21 comments

  • bluelightning2k
    3 minutes ago
    Is this Python only?

    More importantly: can this be used to run untrusted jobs? E.g. user-supplied or AI supplied code?

  • nik736
    1 hour ago
    The readme assumes users with darkmode outweigh users without (the logo is white, invisible without darkmode). Would be interesting to see stats from Github for this!
  • followben
    9 hours ago
    How does this compare to other pg-backed python job runners like Procrastinate [0] or Chancy [1]?

    [0] https://github.com/procrastinate-org/procrastinate/

    [1] https://github.com/TkTech/chancy

    • gabrielruttner
      5 hours ago
      Gabe here, one of the hatchet founders. I'm not very familiar with these runner so someone please correct me if I missed something.

      These look like great projects to get something running quickly, but likely will experience many of the challenges Alexander mentioned under load. They look quite similar to our initial implementation using FOR UPDATE and maintaining direct connections from workers to PostgreSQL instead of a central orchestrator (a separate issue that deserves its own post).

      One of the reasons for this decision to performantly support more complex scheduling requirements and durable execution patterns -- things like dynamic concurrency [0] or rate limits [1] which can be quite tricky to implement on a worker-pull model where there will likely be contention on these orchestration tables.

      They also appear to be pure queues to run individual tasks in python only. We've been working hard on our py, ts, and go sdks

      I'm excited to see how these projects approach these problems over time!

      [0] https://docs.hatchet.run/home/concurrency [1] https://docs.hatchet.run/home/rate-limits

    • wcrossbow
      8 hours ago
      Another good one is pgqueuer https://github.com/janbjorge/pgqueuer
    • INTPenis
      9 hours ago
      Celery also has postgres backend, but I maybe it's not as well integrated.
      • igor47
        8 hours ago
        It's just a results backend, you still have to run rabbitmq or redis as a broker
  • stephen
    2 hours ago
    Do queue operations (enqueue a job & mark this job as complete) happen in the same transaction as my business logic?

    Imo that's the killer feature of database-based queues, because it dramatically simplifies reasoning about retries, i.e. "did my endpoint logic commit _and_ my background operation enqueue both atomically commit, or atomically fail"?

    Same thing for performing jobs, if my worker's business logic commits, but the job later retries (b/c marking the job as committed is a separate transaction), then oof, that's annoying.

    And I might as well be using SQS at that point.

  • diarrhea
    19 hours ago
    This is very exciting stuff.

    I’m curious: When you say FOR UPDATE SKIP LOCKED does not scale to 25k queries/s, did you observe a threshold at which it became untenable for you?

    I’m also curious about the two points of:

    - buffered reads and writes

    - switching all high-volume tables to use identity columns

    What do you mean by these?

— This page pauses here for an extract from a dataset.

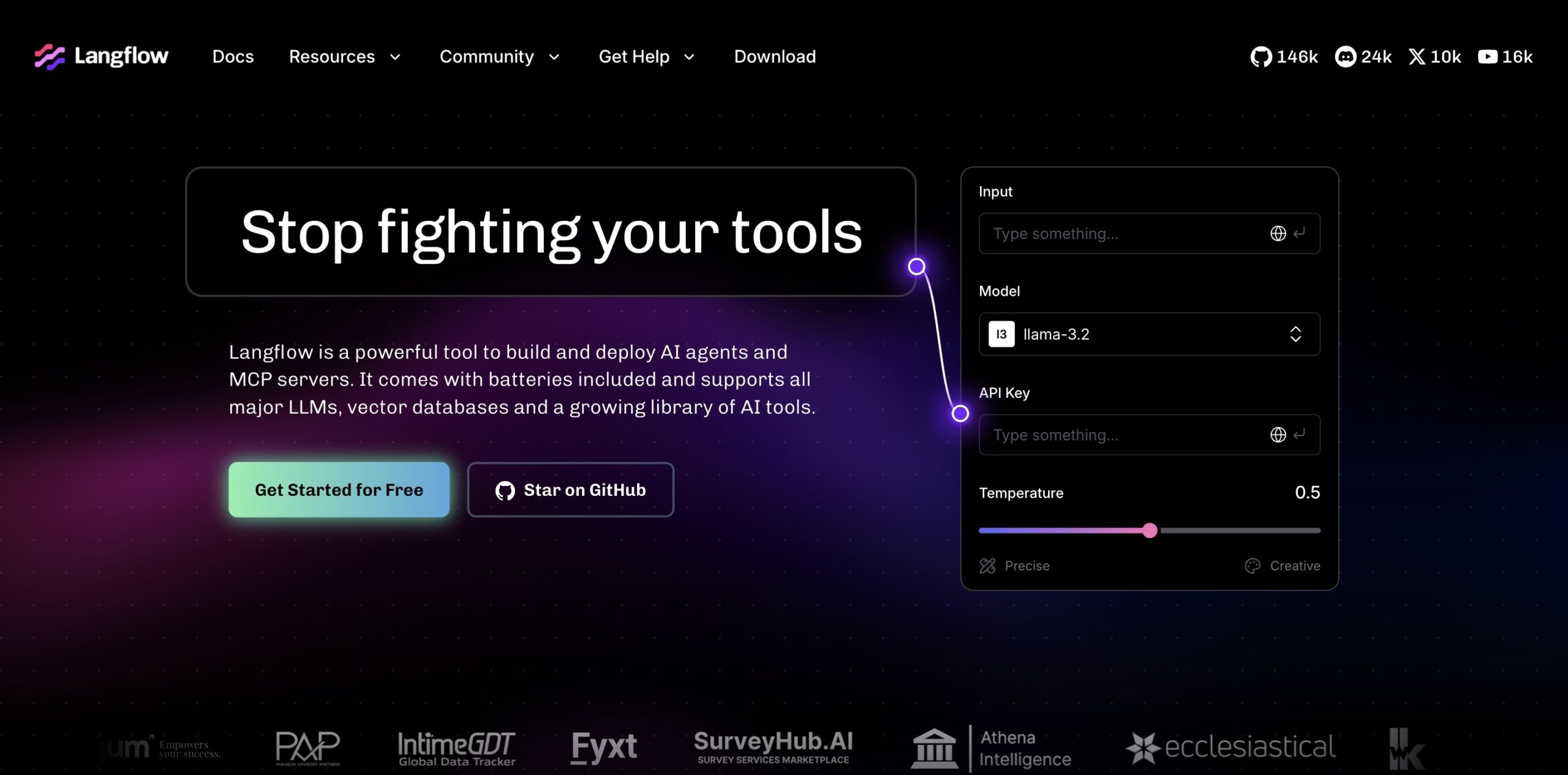The image size is (1568, 775).
Task: Click into the Input text field
Action: tap(1121, 233)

Were those (part of) the solution to scale FOR UPDATE SKIP LOCKED up to your needs?

    • abelanger
      19 hours ago
      I'm not sure of the exact threshold, but the pathological case seemed to be (1) many tasks in the backlog, (2) many workers, (3) workers long-polling the task tables at approximately the same time. This would consistently lead to very high spikes in CPU and result in a runaway deterioration on the database, since high CPU leads to slower queries and more contention, which leads to higher connection overhead, which leads to higher CPU, and so on. There are a few threads online which documented very similar behavior, for example: https://postgrespro.com/list/thread-id/2505440.

      Those other points are mostly unrelated to the core queue, and more related to helper tables for monitoring, tracking task statuses, etc. But it was important to optimize these tables because unrelated spikes on other tables in the database could start getting us into a deteriorated state as well.

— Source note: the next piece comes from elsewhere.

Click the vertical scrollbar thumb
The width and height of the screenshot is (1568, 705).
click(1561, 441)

      To be more specific about the solutions here:

      > buffered reads and writes

      To run a task through the system, we need to write the task itself, write the instance of that retry of the count to the queue, write an event that the task has been queued, started, completed | failed, etc. Generally one task will correspond to many writes along the way, not all of which need to be extremely latency sensitive. So we started buffering items coming from our internal queues and flushing them once every 10ms, which helped considerably.

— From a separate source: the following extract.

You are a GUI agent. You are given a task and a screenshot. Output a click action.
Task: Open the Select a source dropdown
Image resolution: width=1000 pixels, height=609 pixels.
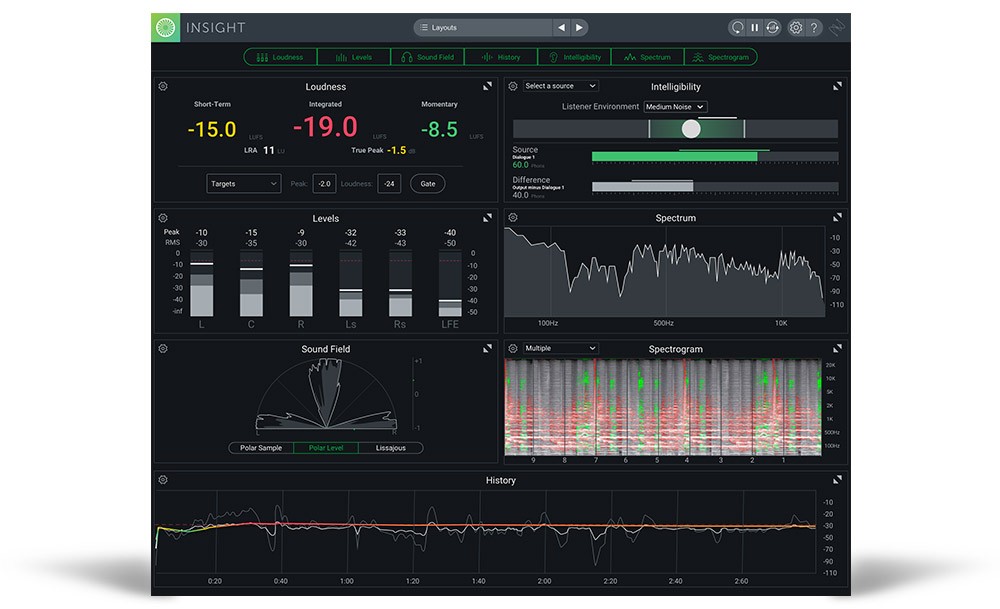[x=560, y=86]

      > switching all high-volume tables to use identity columns

      We originally had combined some of our workflow tables with our monitoring tables -- this table was called `WorkflowRun` and it was used for both concurrency queues and queried when serving the API. This table used a UUID as the primary key, because we wanted UUIDs over the API instead of auto-incrementing IDs. The UUIDs caused some headaches down the line when trying to delete batches of data and prevent index bloat.

      • chaz6
        1 hour ago
        Out of interest, did you try changing the value of commit_delay? This parameter allows multiple transactions to be written together under heavy load.
      • diarrhea
        10 hours ago
        Thank you! Very insightful, especially the forum link and the observation around UUIDs bloating indexes.
  • anentropic
    1 hour ago
    Quick feedback:

    Would love to see some sort of architecture overview in the docs

    The top-level docs have a section on "Deploying workers" but I think there are more components than that?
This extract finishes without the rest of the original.